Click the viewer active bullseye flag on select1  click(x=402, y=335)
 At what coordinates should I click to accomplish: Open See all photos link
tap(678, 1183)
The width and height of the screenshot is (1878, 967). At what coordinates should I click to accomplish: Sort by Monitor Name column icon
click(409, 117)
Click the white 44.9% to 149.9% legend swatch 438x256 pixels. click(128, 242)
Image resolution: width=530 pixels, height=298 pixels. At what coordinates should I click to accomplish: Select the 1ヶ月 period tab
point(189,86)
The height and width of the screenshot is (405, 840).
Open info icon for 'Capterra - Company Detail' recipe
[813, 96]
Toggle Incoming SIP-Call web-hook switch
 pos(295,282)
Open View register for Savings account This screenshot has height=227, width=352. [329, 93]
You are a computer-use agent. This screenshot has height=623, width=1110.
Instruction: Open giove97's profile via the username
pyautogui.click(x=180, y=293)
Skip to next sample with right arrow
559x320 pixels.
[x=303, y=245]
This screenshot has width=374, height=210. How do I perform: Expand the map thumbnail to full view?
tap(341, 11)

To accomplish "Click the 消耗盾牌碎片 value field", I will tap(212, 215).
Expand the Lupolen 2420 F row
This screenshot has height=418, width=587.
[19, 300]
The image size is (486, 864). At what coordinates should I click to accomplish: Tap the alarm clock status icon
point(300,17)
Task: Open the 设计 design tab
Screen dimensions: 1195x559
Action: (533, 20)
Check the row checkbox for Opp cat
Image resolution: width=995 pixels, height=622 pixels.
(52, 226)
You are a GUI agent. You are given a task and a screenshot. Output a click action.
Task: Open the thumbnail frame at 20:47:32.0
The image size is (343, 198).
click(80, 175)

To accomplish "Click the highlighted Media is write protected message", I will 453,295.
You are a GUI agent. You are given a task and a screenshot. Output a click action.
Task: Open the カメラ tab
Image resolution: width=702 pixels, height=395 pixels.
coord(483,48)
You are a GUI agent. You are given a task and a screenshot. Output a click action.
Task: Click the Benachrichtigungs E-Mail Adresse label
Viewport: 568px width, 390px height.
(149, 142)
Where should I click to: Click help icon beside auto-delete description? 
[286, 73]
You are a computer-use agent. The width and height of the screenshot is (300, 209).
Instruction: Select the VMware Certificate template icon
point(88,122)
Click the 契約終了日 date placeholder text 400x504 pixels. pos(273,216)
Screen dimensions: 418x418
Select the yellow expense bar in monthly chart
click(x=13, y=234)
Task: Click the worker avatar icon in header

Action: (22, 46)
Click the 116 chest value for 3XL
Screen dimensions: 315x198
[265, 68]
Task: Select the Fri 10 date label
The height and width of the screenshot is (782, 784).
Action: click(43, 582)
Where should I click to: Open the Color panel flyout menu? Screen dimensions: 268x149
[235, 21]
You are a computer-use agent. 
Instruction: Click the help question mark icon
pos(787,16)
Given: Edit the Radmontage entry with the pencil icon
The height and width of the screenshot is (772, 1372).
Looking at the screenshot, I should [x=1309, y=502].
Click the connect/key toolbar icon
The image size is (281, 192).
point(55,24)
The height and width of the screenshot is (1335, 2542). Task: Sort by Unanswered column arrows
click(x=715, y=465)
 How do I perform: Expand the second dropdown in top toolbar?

--- SHORT EXERCISE ---
List each line from the rows above that contains the string "Instruction", copying each one in full.

--- OUTPUT FOR THIS TASK ---
Instruction: Open giove97's profile via the username
Instruction: Select the VMware Certificate template icon
Instruction: Click the help question mark icon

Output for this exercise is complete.